Viele Menschen meinen, die Bundesrepublik Deutschland sei eine gefestigte Demokratie. Deswegen vertrauen viele Bundesbürger auf die Politiker, die sie mit den Regierungsgeschäften betraut haben. Auf diese Weise müssten sie sich weder engagieren, noch müssten sie Schlimmes befürchten, meinen sie.
Doch viele Anzeichen deuten darauf hin, dass die deutsche Demokratie mehr und mehr ausgehöhlt wird. Unter dem Vorwand der Terrorismus-Bekämpfung wurden in den letzten Jahren
zahlreiche Regelungen getroffen, die die Freiheits- und Bürgerrechte einschränken. In der Summe all dieser sogenannten "Sicherheitsgesetze" hat Deutschlands Demokratie sich fast bis zur Unkenntnlichkeit verändert.

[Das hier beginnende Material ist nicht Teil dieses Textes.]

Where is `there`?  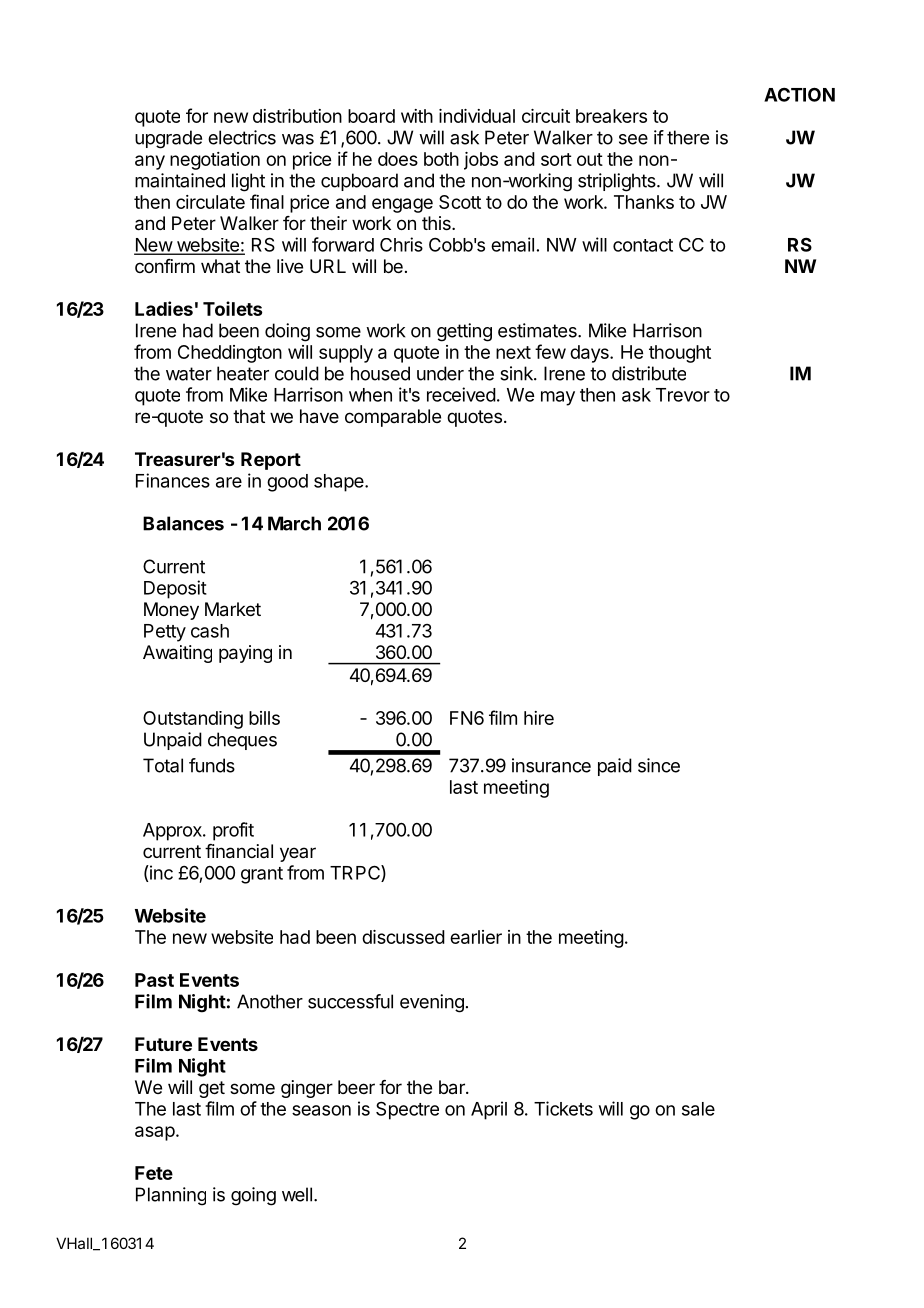 there is located at coordinates (688, 137).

Der "Große Lauschangriff" und demnächst vielleicht auch der "Späh-Angriff", die
Vorrats-Datenspeicherung,
geplante Online-Durchsuchungen und eine Vielzahl weiterer Maßnahmen räumen der Polizei massenhaft Möglichkeiten ein, Menschen in Deutschland heimlich auszuforschen. Polizei und Geheimdienste tauschen beinahe unkontrolliert Daten miteinander aus.
Polizeirecht hat seine Zielrichtung immer mehr von der Verbrechensaufklärung hin zur
"präventiven Verbrechensbekämpfung" im Vorfeld verlagert. Mehr und mehr
mutiert die Bundesrepublik von einer freiheitlichen Demokratie zu einem Überwachungsstaat.
Längst hätte es deswegen eigentlich schon massive Proteste geben müssen. Doch die Deutschen bleiben größtenteils still.
Macht ihnen diese Entwicklung etwa keine Angst? Oder scheuen sie die Arbeit und die Mühe, die ein konsequentes Engagement gegen diese Entwicklung kostet?
Demokratie macht Arbeit. Diktaturen machen Angst. Die Menschen müssen sich jetzt entscheiden, ob sie künftig in Angst leben möchten oder sich lieber vorher aktiv für ihre eigenen Belange einsetzen.